= What you should do =
Reproduce each of the following records word for word, with no changes.

BEGIN

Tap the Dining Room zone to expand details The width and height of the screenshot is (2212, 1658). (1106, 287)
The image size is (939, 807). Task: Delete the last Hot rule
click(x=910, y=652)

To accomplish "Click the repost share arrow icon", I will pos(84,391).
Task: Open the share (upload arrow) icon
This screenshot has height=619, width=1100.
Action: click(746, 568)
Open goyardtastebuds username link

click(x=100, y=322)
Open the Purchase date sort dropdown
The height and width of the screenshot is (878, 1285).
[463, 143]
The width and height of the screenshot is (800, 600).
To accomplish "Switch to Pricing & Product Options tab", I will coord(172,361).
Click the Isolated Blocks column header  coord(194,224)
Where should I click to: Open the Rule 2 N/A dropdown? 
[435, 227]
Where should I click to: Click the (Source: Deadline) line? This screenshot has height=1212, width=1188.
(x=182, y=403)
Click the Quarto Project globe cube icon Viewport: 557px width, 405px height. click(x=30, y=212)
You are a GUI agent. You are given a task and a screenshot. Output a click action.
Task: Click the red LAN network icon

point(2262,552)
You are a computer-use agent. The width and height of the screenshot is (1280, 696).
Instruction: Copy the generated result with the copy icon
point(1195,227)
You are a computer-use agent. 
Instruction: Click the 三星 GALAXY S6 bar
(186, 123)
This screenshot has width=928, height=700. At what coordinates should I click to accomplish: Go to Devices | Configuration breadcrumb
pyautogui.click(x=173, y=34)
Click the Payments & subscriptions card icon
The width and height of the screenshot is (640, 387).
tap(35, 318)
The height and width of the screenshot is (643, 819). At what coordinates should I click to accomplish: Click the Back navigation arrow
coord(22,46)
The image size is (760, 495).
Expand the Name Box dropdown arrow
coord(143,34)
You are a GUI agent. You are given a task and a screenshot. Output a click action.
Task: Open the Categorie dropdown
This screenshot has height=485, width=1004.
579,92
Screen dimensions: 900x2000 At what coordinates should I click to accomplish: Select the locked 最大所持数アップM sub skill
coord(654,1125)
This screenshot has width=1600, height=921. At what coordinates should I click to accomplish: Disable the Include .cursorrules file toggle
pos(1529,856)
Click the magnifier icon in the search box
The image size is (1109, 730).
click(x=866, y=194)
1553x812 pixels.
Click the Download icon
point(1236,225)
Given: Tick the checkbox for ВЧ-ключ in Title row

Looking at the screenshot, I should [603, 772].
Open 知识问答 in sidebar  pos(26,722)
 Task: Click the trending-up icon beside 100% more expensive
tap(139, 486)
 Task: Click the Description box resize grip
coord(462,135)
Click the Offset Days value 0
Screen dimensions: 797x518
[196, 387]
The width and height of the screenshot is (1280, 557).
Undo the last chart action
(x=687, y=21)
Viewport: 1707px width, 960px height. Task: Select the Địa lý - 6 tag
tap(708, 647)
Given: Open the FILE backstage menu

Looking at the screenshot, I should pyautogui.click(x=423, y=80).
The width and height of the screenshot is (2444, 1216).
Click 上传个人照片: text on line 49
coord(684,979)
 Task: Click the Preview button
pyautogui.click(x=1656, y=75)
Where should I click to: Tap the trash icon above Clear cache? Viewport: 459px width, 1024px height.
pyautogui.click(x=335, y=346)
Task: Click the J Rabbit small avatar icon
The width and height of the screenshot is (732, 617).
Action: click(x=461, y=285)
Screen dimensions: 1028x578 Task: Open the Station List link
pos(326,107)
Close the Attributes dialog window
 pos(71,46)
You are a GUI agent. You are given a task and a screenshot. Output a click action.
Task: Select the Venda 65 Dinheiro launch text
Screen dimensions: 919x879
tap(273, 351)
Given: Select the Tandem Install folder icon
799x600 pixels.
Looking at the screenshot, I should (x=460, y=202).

END

= The solution =
Tap the Dining Room zone to expand details The width and height of the screenshot is (2212, 1658). (1106, 287)
The image size is (939, 807). Task: Delete the last Hot rule
click(x=910, y=652)

To accomplish "Click the repost share arrow icon", I will pos(84,391).
Task: Open the share (upload arrow) icon
This screenshot has height=619, width=1100.
Action: click(746, 568)
Open goyardtastebuds username link

click(x=100, y=322)
Open the Purchase date sort dropdown
The height and width of the screenshot is (878, 1285).
[463, 143]
The width and height of the screenshot is (800, 600).
To accomplish "Switch to Pricing & Product Options tab", I will coord(172,361).
Click the Isolated Blocks column header  coord(194,224)
Where should I click to: Open the Rule 2 N/A dropdown? 
[435, 227]
Where should I click to: Click the (Source: Deadline) line? This screenshot has height=1212, width=1188.
(x=182, y=403)
Click the Quarto Project globe cube icon Viewport: 557px width, 405px height. click(x=30, y=212)
You are a GUI agent. You are given a task and a screenshot. Output a click action.
Task: Click the red LAN network icon

point(2262,552)
You are a computer-use agent. The width and height of the screenshot is (1280, 696).
Instruction: Copy the generated result with the copy icon
point(1195,227)
You are a computer-use agent. 
Instruction: Click the 三星 GALAXY S6 bar
(186, 123)
This screenshot has width=928, height=700. At what coordinates should I click to accomplish: Go to Devices | Configuration breadcrumb
pyautogui.click(x=173, y=34)
Click the Payments & subscriptions card icon
The width and height of the screenshot is (640, 387).
tap(35, 318)
The height and width of the screenshot is (643, 819). At what coordinates should I click to accomplish: Click the Back navigation arrow
coord(22,46)
The image size is (760, 495).
Expand the Name Box dropdown arrow
coord(143,34)
You are a GUI agent. You are given a task and a screenshot. Output a click action.
Task: Open the Categorie dropdown
This screenshot has height=485, width=1004.
579,92
Screen dimensions: 900x2000 At what coordinates should I click to accomplish: Select the locked 最大所持数アップM sub skill
coord(654,1125)
This screenshot has width=1600, height=921. At what coordinates should I click to accomplish: Disable the Include .cursorrules file toggle
pos(1529,856)
Click the magnifier icon in the search box
The image size is (1109, 730).
click(x=866, y=194)
1553x812 pixels.
Click the Download icon
point(1236,225)
Given: Tick the checkbox for ВЧ-ключ in Title row

Looking at the screenshot, I should [603, 772].
Open 知识问答 in sidebar  pos(26,722)
 Task: Click the trending-up icon beside 100% more expensive
tap(139, 486)
 Task: Click the Description box resize grip
coord(462,135)
Click the Offset Days value 0
Screen dimensions: 797x518
[196, 387]
The width and height of the screenshot is (1280, 557).
Undo the last chart action
(x=687, y=21)
Viewport: 1707px width, 960px height. Task: Select the Địa lý - 6 tag
tap(708, 647)
Given: Open the FILE backstage menu

Looking at the screenshot, I should pyautogui.click(x=423, y=80).
The width and height of the screenshot is (2444, 1216).
Click 上传个人照片: text on line 49
coord(684,979)
 Task: Click the Preview button
pyautogui.click(x=1656, y=75)
Where should I click to: Tap the trash icon above Clear cache? Viewport: 459px width, 1024px height.
pyautogui.click(x=335, y=346)
Task: Click the J Rabbit small avatar icon
The width and height of the screenshot is (732, 617).
Action: click(x=461, y=285)
Screen dimensions: 1028x578 Task: Open the Station List link
pos(326,107)
Close the Attributes dialog window
 pos(71,46)
You are a GUI agent. You are given a task and a screenshot. Output a click action.
Task: Select the Venda 65 Dinheiro launch text
Screen dimensions: 919x879
tap(273, 351)
Given: Select the Tandem Install folder icon
799x600 pixels.
Looking at the screenshot, I should (x=460, y=202).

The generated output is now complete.